* [PROBLEM] Write an exact copy of the entries below that leaves out all pictures.

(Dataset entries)
--- --- ---

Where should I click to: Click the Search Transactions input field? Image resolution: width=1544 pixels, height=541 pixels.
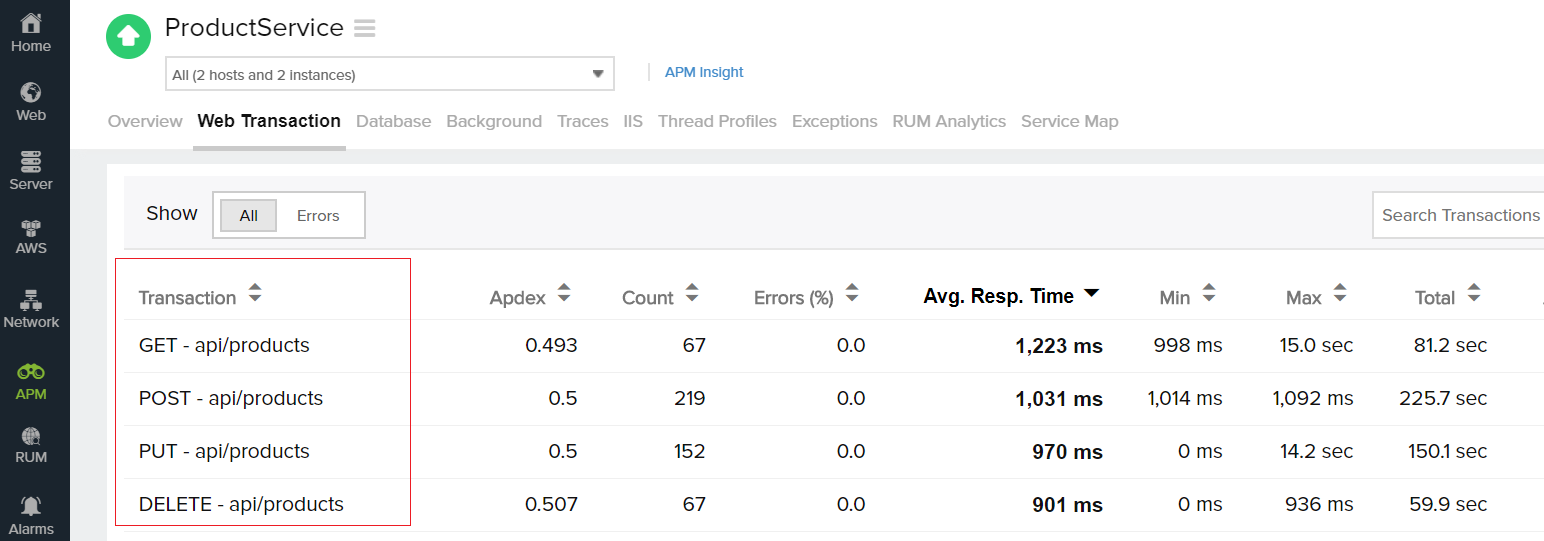click(1460, 215)
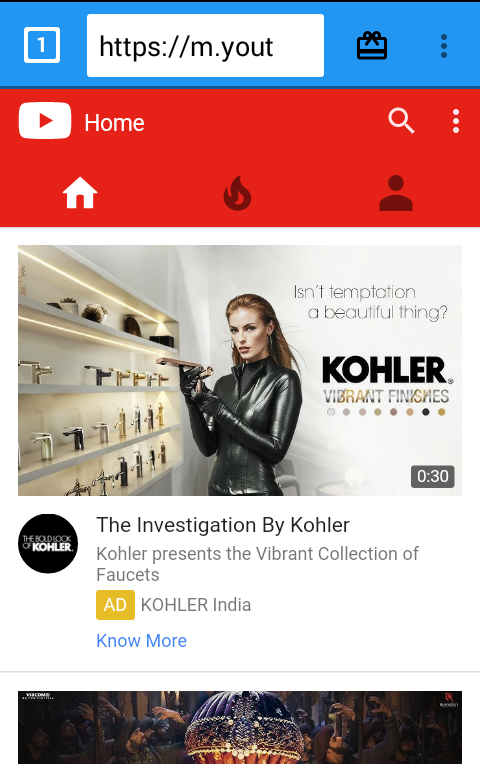The width and height of the screenshot is (480, 764).
Task: Open the browser tab counter icon
Action: (42, 45)
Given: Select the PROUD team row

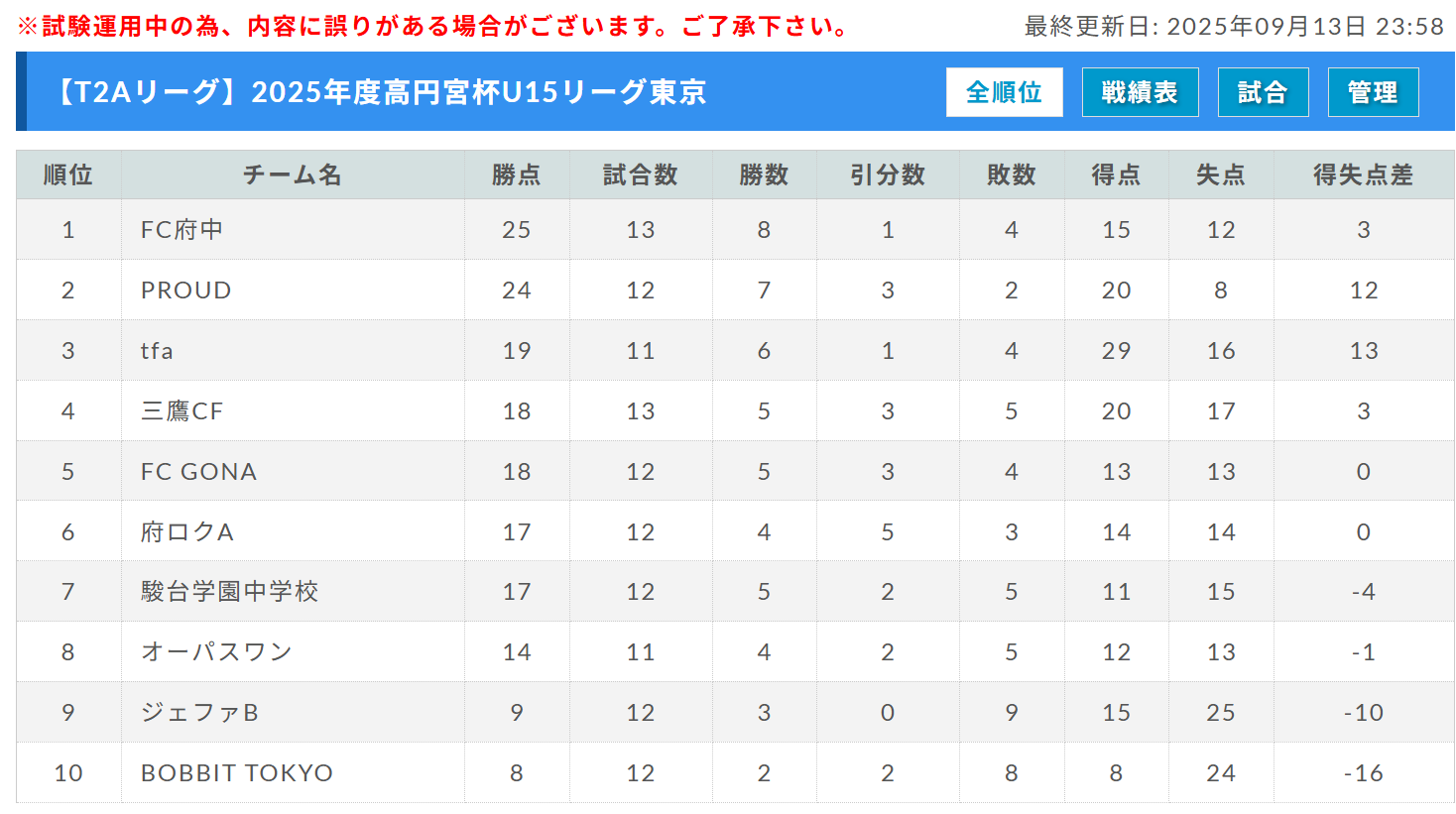Looking at the screenshot, I should [735, 290].
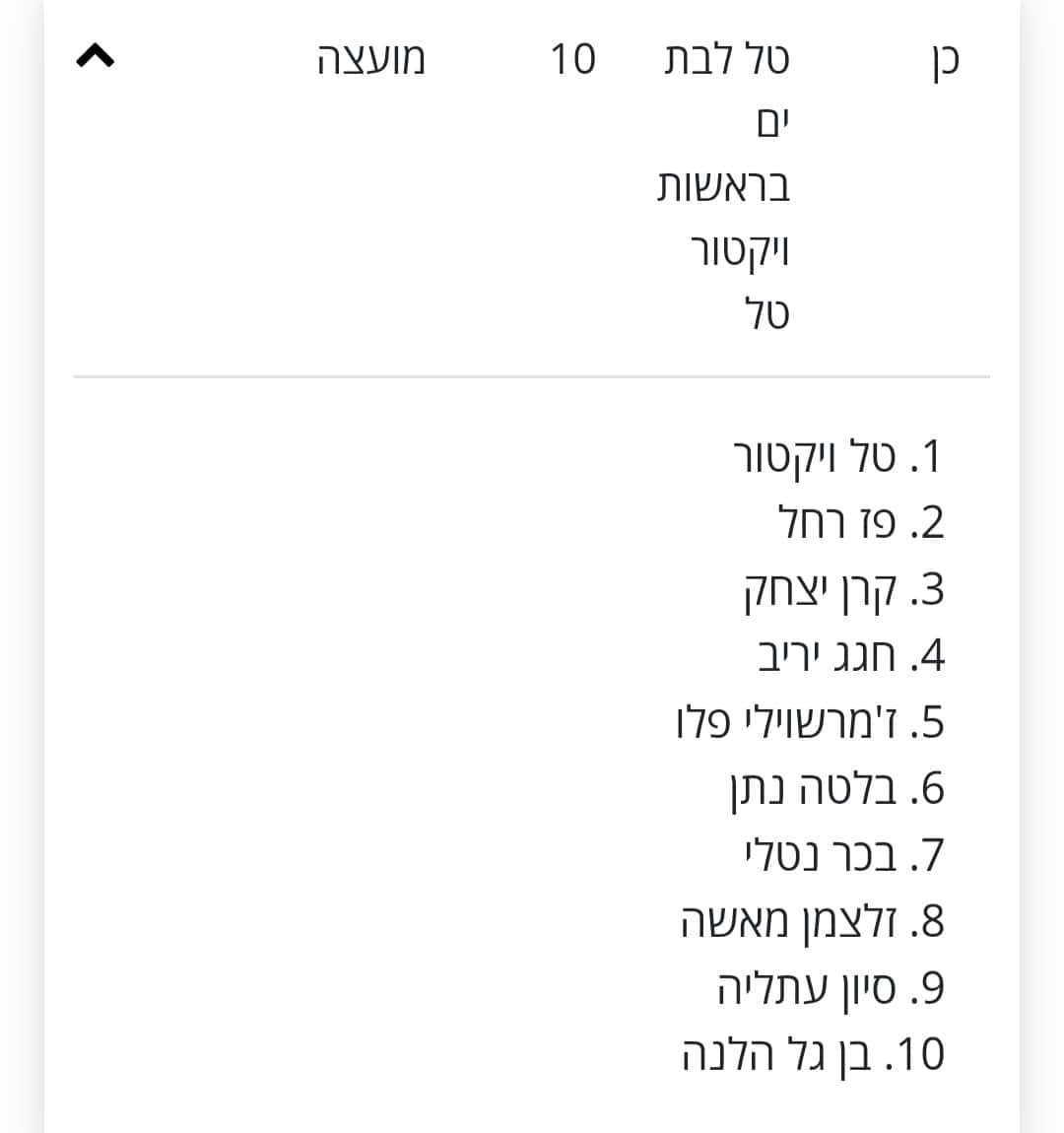1064x1133 pixels.
Task: Select candidate 8 זלצמן מאשה
Action: pos(812,922)
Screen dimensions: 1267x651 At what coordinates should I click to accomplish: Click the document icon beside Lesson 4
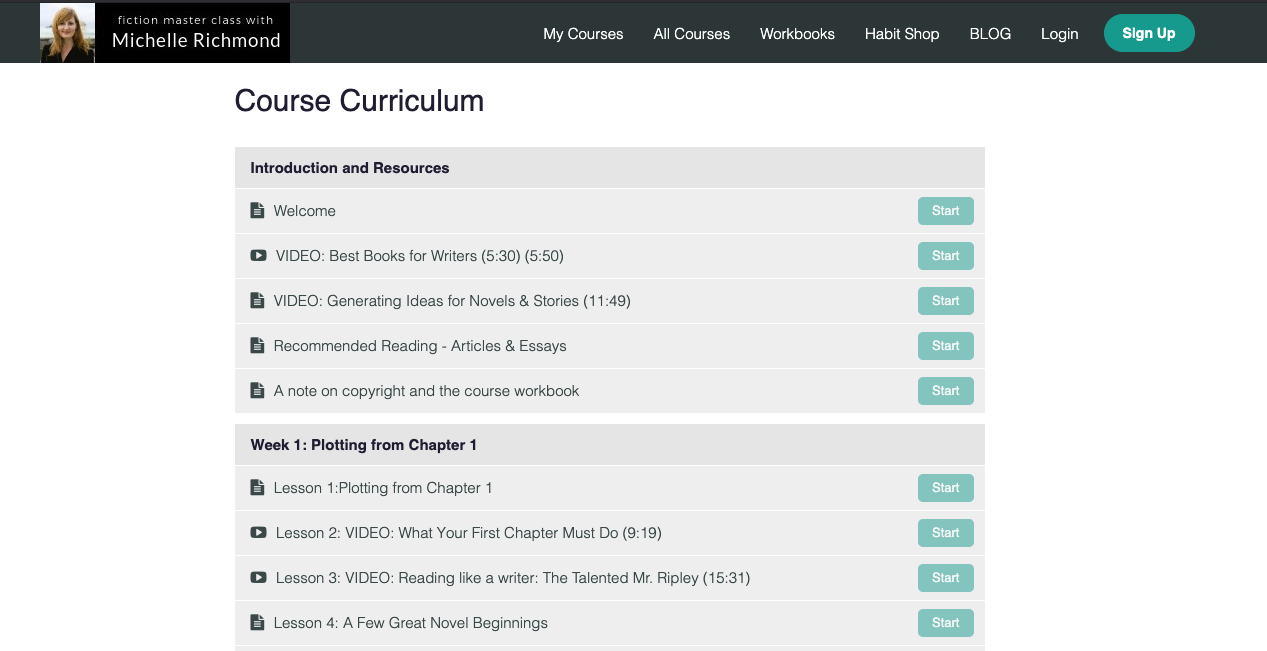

--- --- ---

* [RESPONSE TO THIS EXERCISE]
Where should I click to: Click the Search Transactions input field? Image resolution: width=1544 pixels, height=541 pixels.
click(1460, 215)
The width and height of the screenshot is (480, 764).
Task: Open the browser tab counter icon
Action: (42, 45)
Given: Select the PROUD team row

Looking at the screenshot, I should [735, 290].
1064x1133 pixels.
Task: Select candidate 8 זלצמן מאשה
Action: pos(812,922)
Screen dimensions: 1267x651 At what coordinates should I click to accomplish: Click the document icon beside Lesson 4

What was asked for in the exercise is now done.